Critical thinking skills would be next - not the "no child left behind" system of teaching to tests we have now. Kids memorize a bunch of stuff with no clue as to how anything actually works. Our system encourages complacent robots, not innovators. Most young people can regurgitate information and push the right buttons, but have no passion to know "why" things happen or "how" they came to work that way etc.
I think next would be a respect for but healthy skepticism of tradition that is merely for the sake of tradition - for example voting the same way your parents do because that's just what you do. Religion is another one - people tend to just do things that are customs without questioning them or feeling free to be critical of things that are outgrown. I think allowing for authenticity is a great gift to a child.
Teach them empathy for others, combined with a strong sense of self. I believe the best leaders are those who value themselves enough to want to be their best, but not at the expense of those around them. Truly successful people want to encourage others to do their best also - not just stomp all over others to get ahead.
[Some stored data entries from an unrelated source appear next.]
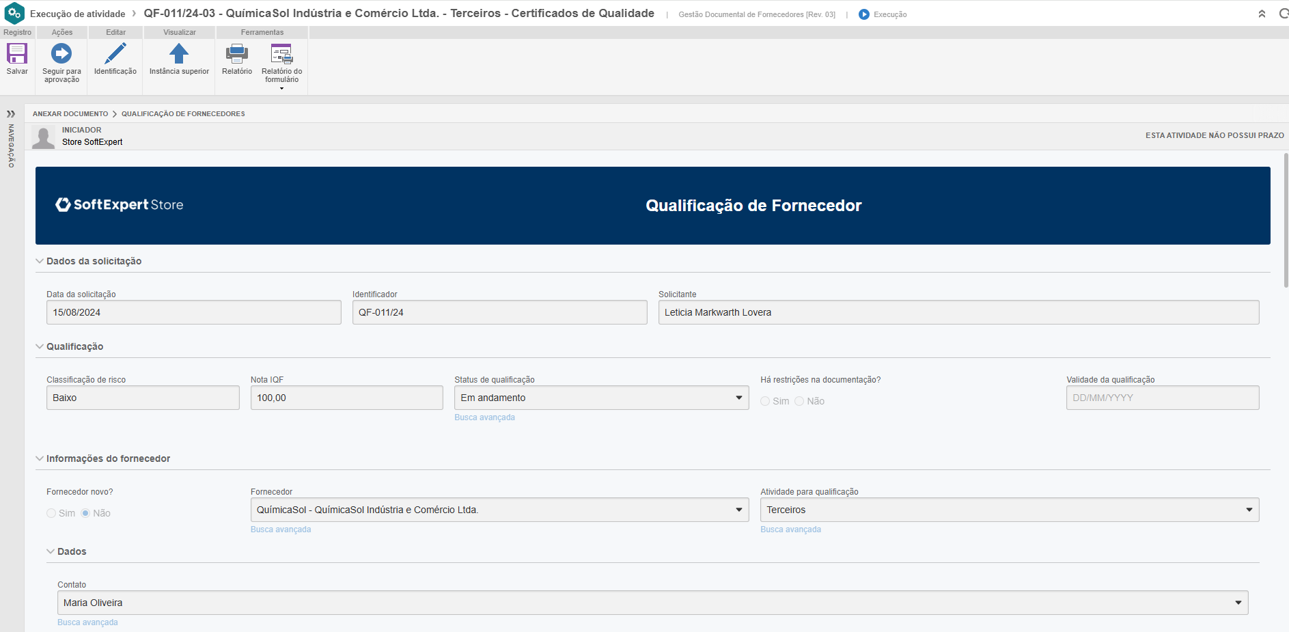This screenshot has width=1289, height=632.
Task: Click the Salvar save icon
Action: (17, 54)
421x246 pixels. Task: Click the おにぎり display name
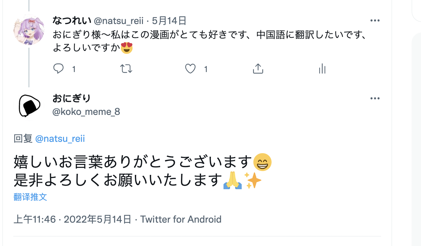71,98
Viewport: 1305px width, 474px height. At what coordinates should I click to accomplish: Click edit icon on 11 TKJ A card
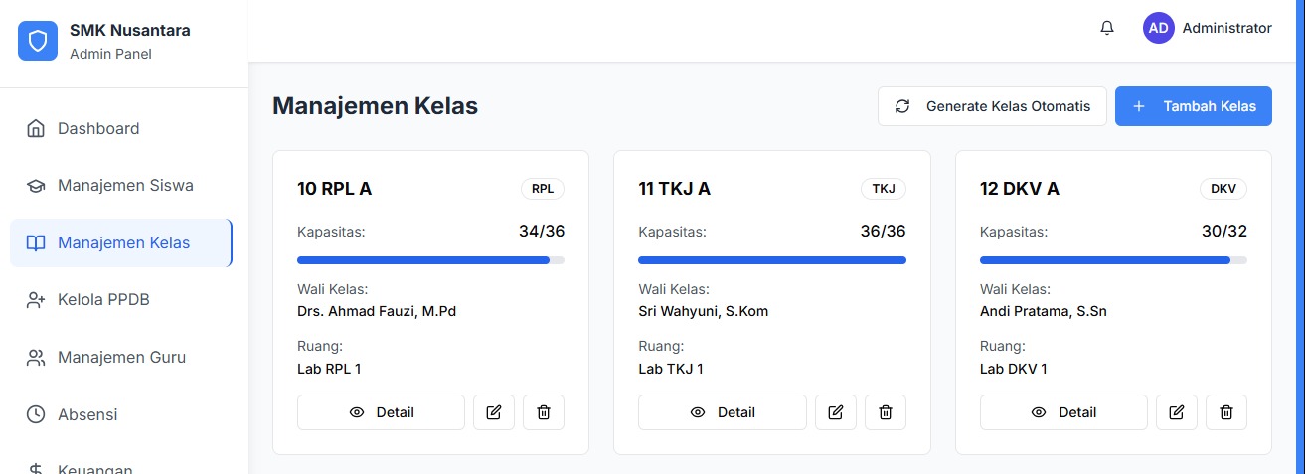(x=836, y=412)
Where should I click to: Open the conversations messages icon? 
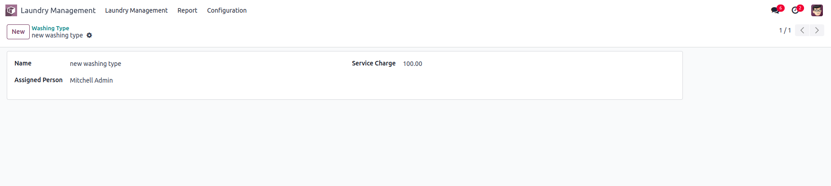775,10
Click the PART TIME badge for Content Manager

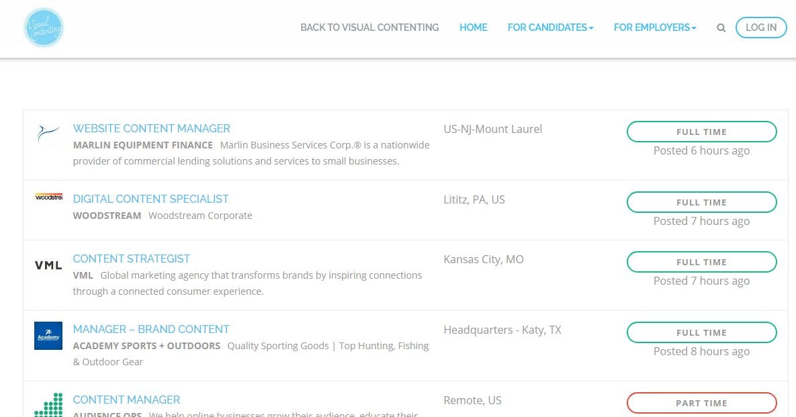click(701, 403)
Allow your kids to fail - early and as often as necessary. We have such a society of pansies anymore - you can't really compete, every special little snowflake is a winner. While it's great to push self-esteem, when you eliminate all real competition kids grow up not understanding that failure is a part of life and then when the real world comes up - they have no idea how to handle themselves and crumble under the pressure and accept failure or mediocrity. All these helicopter parents... so annoying. Their kids grow up feeling entitled to be the "best" at everything without really having to push and work hard. They have no problem solving skills because they are too sheltered.
Finally, participate in your kid's life. So many people shove their kids in front of TV, video games, phones etc. and willfully participate in turning their kids into zombies - I know that sounds harsh, but there's a reason they call the TV an "idiot box". Social skills are so lacking in a lot of younger people. Talk, engage, participate face to face, take an interest.